The last thing that Corey Powles remembers is hearing voices outside his front door. He woke up days later in hospital with a serious brain injury.
The 37-year-old builder was attacked outside his home in Karratha, in Western Australia's Pilbara, two months ago.
The matter is currently before the courts.
"I was just out the back of my house, I'd had a mate over and was having a beer [when] early on in the night a young fella tried to walk in the gate," Mr Powles said.
"We told him there was nothing here for him and he apologised and walked away."
Later, Mr Powles heard voices out the front of his house.
"I heard kids out the front, so I walked out the front to investigate and that's all I really remember."
Major head fractures
Corey's wife Angela had gone to bed but woke a few hours later to attend to their two-year-old daughter, Lexi.
She noticed all the lights and music were on and started to worry when she could not find her husband.
She found him semiconscious 45 minutes later across the road in their neighbour's carport.
When he woke up in a Perth hospital, Mr Powles had post-trauma amnesia and could not remember anything.
"When I woke up in Perth I wondered why I was there," he said.
Mr Powles was in the hospital for 26 days with three major head fractures and multiple facial fractures.
"Basically every facial bone in his body has been fractured — forehead, nose, chin, eye socket, cheekbones, and he had fluid on his lung," Angela Powles said.
A slow recovery
The family is back home now with many more months of rehabilitation ahead.
"Corey had quite an extensive bleeding on the brain from the assault and that means some parts of his brain were starved of oxygen," Mrs Powles said.
"He gets headaches daily, his hearing is impaired on the left side, but overall he's very lucky.

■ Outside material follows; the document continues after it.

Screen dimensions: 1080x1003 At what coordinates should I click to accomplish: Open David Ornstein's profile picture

We still do have a long road ahead.
"Corey will have this diagnosis of severe brain injury for the rest of his life. He's had his driver's licence taken away from him for medical reasons and he's not allowed to return to the workplace."He can't do simple things like swim or run or ride a bike.

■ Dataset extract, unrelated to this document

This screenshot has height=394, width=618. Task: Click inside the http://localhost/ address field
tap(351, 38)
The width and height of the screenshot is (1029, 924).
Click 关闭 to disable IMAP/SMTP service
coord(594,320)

"Slowly over time, we can get him returning to the workplace in some capacity, being able to run or ride a bike. All the simple things that we all take for granted."
Mrs Powles said the support from the local community had been incredible with $49,000 raised in a Go Fund Me campaign to help with living and medical costs.
"I've had a lot of anxiety being back here, especially looking out at the driveway knowing that's where it happened," she said.
"Karratha is such a transient town that a lot of us up here don't have families, so to have the support of our community and help from people we didn't even know has been really overwhelming."